Rewrite everything from the line containing "At what coordinates" down through the last of the rows as a Markdown table with the columns No. and Line, numbering each line and skipping blank ones. Leave the pictures out of the table.
=== Supplied records ===
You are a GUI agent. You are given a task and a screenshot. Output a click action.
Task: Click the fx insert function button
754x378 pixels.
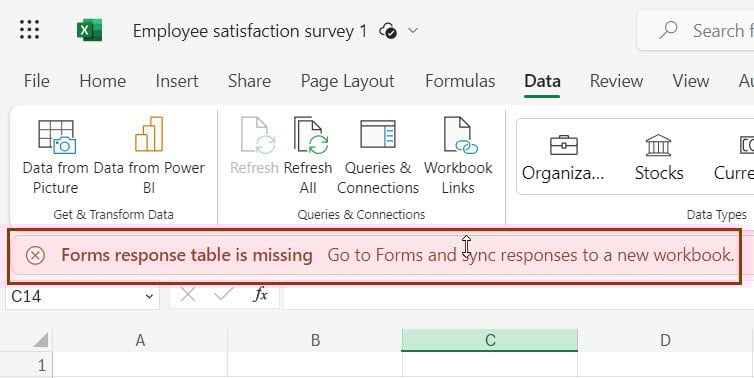[260, 294]
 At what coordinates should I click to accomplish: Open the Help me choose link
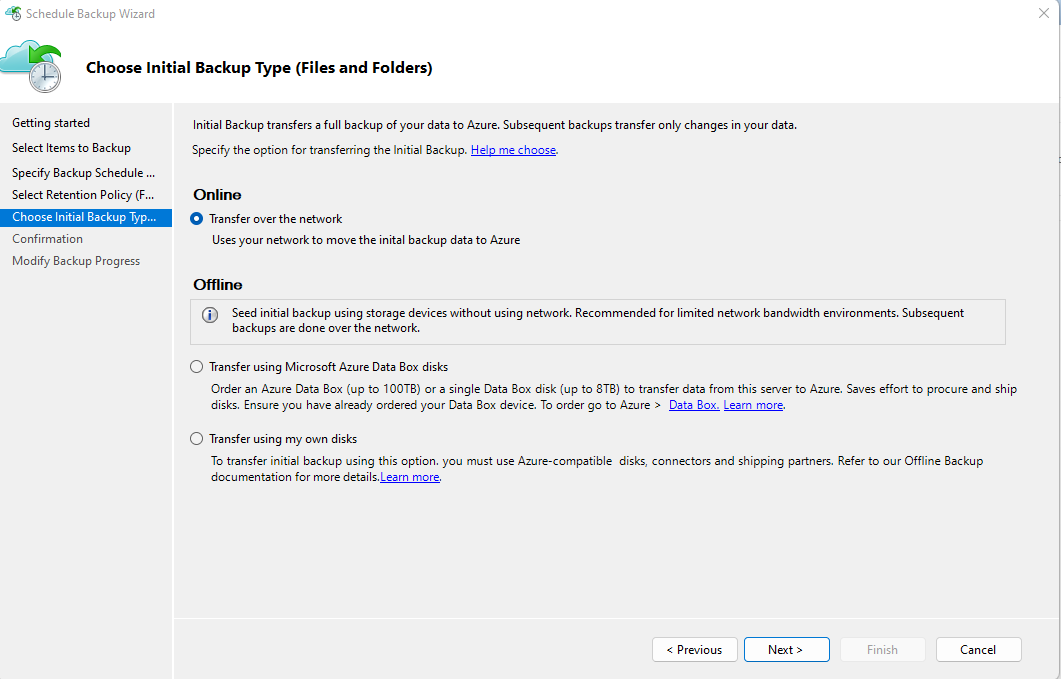click(513, 150)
===
Output for this task ->
| No. | Line |
|---|---|
| 1 |  At what coordinates should I click to accomplish: Open the Help me choose link |
| 2 | click(513, 150) |